Molly McKasson, Barton Heyman.
A PHANTASMAGORIA HISTORIA OF D. JOHAN FAUSTEN MAGISTER, PHD, MD. DD, DL, ETC. [Comedy-Drama/Fantasy] A/D: Vasek Simek; SC: various writings on the Faust legend; S: Clarke Dunham; C: Patricia Quinn Stewart; L: David F. Segal; P: Vaslin Productions; T: Truck and Warehouse Theatre (OB); 4/24/73 (1)

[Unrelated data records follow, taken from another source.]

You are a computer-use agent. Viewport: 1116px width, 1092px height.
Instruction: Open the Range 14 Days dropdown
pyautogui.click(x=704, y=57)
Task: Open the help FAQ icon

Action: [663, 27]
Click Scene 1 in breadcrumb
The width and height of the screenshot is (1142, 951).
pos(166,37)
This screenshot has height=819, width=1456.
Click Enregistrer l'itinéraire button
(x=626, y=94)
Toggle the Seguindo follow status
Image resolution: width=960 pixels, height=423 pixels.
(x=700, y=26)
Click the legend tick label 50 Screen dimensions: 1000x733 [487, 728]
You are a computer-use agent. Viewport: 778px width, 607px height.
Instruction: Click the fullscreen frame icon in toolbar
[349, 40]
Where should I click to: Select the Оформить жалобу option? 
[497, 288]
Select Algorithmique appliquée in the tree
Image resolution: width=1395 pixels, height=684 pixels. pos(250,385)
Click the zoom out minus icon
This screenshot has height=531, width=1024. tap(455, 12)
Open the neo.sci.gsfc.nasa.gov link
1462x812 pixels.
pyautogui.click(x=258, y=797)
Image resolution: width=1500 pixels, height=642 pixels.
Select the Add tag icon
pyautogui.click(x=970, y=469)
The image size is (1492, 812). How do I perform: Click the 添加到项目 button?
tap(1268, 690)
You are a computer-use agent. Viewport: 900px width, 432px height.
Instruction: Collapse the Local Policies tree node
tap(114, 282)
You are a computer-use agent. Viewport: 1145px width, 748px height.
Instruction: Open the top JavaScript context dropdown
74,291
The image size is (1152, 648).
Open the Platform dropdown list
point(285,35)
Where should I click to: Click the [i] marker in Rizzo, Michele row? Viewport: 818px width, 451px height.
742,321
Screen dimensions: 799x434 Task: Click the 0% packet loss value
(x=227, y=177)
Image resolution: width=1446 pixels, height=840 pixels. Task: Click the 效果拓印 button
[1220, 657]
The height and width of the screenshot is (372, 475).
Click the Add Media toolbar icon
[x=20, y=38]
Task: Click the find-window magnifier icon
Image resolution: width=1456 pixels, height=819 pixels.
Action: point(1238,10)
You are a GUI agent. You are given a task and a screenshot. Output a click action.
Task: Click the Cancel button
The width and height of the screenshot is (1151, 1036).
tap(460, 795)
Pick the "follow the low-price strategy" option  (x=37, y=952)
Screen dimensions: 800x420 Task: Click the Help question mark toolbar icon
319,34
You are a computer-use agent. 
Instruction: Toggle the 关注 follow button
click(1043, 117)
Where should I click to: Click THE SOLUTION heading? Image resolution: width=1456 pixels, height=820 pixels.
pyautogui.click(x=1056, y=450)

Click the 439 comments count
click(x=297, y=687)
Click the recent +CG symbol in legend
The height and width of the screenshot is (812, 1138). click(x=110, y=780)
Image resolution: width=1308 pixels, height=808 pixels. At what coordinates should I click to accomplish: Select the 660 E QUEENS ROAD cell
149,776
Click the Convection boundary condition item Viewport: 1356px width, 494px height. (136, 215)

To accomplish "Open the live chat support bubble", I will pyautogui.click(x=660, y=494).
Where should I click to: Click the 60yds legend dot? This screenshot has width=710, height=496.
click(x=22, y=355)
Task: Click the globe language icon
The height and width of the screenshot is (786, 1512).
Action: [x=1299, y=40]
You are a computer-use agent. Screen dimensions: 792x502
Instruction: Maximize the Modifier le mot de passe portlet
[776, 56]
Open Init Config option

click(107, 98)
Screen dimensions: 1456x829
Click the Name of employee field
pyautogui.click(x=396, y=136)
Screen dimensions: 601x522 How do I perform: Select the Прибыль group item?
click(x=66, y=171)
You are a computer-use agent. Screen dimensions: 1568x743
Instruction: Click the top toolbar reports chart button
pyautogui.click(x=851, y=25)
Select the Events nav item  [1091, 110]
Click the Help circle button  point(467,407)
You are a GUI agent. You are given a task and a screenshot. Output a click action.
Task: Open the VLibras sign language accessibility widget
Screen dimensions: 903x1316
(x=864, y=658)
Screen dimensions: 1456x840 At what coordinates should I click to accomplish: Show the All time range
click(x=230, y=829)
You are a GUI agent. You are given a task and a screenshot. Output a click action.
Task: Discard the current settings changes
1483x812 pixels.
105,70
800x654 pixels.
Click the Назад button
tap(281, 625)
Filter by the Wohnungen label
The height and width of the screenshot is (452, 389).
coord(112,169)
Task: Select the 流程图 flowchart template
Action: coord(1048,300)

A confused and "inexcusable” (Edith Oliver) piece of patchwork dramaturgy that pasted scraps of various writers’ treatments of the Faust legend together into a theatrical mulligan stew of little rhyme or reason. Plays by Goethe, Marlowe, Mountfort, Heine, Klinger and Valery were the prime ingredients. “Hyperactive direction” and a “wearisome and unreflective” production, as Mel Gussow phrased it, were partly responsible for this “rock bottom” outing.

Gussow observed that “‘Phantasmagoria Historia’ manages to work in a clown sideshow (a red‐wigged circus clown, a Columbine who resembles Harpo Marx, and a baggy‐pants old Harlequin), much writhing‐in‐tandem, God in an echo chamber, flashing lights, and random songs including a guitar ballad and ‘Let Me Call You Sweetheart’ tooted on a toy trumpet.”

Barton Heyman played Mephistopheles and Jack Hollander took on Faust. Gussow remarked, “Heyman's Mephistopheles is overbearing and fey—of the raised eyebrow school. Hollander's Faust is smug—like a burgomeister delivering a barroom harangue.” 

John Simon considered the play “the lowest to which theatre can sink.” Among those going down with the ship on its one performance voyage were, of all people, Danny DeVito and Rhea Perlman.